XCF128XF Tech Specifications
AMD Xilinx - XCF128XF technical specifications, attributes, parameters and parts with similar specifications to AMD Xilinx - XCF128XF

Product Attribute	Attribute Value
Part Number	XCF128XF
Package	DAC91001
Description	DAC91001
Stock Condition	Get 14340 pcs available quantity at Allelco
Payment	PayPal / TT / Credit Card / Western Union
Allelco Certifications	ESD / ISO 9001 / ISO 13485 / ISO 28000

Product Attribute	Attribute Value
Manufacturer	AMD Xilinx
RoHs Status	-
Warranty	100% Perfect Functions
Transport port	Hong Kong
Shipping by	DHL / FedEx / UPS / TNT / SF Express
RFQ Email	info@allelco.com

Frequently Asked Questions(FAQ)

How does the XCF128XF configuration memory behave when subjected to repeated power cycles, and what are the implications for system reliability in embedded applications?: The XCF128XF is an I²C-based serial EEPROM used primarily to store FPGA configuration data.

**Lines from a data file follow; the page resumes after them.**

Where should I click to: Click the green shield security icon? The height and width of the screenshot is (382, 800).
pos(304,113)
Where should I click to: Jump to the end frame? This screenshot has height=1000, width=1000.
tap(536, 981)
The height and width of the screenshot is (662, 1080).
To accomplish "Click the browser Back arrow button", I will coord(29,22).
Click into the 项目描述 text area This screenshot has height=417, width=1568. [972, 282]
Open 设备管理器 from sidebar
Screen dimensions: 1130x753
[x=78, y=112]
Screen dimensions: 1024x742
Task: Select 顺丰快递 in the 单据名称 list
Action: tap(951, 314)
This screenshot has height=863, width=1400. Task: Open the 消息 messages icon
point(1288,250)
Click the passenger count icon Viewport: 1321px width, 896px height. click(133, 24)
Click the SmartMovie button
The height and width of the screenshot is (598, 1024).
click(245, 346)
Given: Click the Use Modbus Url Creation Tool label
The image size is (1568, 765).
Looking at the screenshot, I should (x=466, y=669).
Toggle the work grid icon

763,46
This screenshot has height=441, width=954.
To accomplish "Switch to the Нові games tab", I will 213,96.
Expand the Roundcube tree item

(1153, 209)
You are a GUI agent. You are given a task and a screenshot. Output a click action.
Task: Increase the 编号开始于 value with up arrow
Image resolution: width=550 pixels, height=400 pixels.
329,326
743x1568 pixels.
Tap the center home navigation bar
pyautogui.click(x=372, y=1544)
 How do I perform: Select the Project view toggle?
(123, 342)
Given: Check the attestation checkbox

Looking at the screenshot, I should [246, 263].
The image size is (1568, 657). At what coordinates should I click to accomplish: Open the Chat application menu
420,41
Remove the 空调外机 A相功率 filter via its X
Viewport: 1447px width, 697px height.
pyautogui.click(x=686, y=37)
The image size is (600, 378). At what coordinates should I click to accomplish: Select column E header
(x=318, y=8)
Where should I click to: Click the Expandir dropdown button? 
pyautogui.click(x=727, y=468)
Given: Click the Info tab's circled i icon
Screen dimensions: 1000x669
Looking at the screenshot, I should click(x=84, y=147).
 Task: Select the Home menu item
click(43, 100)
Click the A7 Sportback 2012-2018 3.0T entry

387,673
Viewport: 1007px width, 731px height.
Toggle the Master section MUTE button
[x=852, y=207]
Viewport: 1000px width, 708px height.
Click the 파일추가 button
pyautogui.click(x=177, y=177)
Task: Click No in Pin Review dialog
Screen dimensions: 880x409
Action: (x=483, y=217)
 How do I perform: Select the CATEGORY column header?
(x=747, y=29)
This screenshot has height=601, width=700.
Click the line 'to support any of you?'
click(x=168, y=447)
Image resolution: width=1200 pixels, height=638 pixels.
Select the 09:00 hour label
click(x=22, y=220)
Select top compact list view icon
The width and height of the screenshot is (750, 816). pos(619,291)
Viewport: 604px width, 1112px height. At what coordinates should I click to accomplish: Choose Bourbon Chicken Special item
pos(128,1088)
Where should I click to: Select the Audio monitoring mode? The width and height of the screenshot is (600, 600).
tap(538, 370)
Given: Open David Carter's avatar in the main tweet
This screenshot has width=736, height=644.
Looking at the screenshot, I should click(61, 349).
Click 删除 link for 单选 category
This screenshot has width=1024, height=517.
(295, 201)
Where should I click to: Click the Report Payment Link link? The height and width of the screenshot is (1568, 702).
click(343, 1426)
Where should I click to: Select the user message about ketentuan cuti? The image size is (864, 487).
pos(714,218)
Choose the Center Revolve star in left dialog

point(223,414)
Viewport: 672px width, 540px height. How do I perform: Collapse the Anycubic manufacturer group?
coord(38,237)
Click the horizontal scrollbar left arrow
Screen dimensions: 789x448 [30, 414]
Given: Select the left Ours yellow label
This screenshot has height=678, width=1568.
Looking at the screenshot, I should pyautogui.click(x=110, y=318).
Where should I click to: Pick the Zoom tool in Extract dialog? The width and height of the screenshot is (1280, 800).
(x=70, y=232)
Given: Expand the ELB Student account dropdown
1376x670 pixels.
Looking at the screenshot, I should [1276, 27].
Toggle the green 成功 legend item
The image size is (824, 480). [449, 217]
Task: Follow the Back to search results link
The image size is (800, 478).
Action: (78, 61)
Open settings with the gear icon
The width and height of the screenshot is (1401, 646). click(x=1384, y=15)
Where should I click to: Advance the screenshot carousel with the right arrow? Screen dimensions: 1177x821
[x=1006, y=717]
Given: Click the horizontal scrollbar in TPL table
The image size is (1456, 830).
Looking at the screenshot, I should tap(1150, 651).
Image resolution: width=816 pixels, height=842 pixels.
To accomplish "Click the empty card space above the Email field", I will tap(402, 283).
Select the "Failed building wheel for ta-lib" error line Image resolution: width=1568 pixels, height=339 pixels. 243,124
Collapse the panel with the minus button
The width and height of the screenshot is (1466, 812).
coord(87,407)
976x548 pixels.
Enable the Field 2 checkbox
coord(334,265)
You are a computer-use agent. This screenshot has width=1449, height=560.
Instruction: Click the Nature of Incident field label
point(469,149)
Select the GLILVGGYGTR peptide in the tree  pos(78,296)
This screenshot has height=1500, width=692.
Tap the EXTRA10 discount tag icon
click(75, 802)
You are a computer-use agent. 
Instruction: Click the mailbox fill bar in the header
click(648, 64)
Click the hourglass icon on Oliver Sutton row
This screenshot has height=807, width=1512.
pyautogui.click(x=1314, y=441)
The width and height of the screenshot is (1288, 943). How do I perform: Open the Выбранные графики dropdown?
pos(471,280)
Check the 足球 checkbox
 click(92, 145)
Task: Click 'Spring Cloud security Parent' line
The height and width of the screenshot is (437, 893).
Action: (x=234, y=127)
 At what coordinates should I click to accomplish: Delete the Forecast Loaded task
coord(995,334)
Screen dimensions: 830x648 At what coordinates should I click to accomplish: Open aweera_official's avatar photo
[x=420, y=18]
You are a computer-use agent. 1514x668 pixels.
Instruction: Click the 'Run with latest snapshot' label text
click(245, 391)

Each byte written to its memory array has a limited endurance of approximately 100,000 write cycles under typical operating conditions. While this exceeds most application requirements, systems that reconfigure the FPGA frequently—such as those using dynamic partial reconfiguration or field-upgradeable firmware—may approach this limit over time. Engineers should account for this by minimizing unnecessary writes and ensuring proper power sequencing to prevent corruption during volatile transitions.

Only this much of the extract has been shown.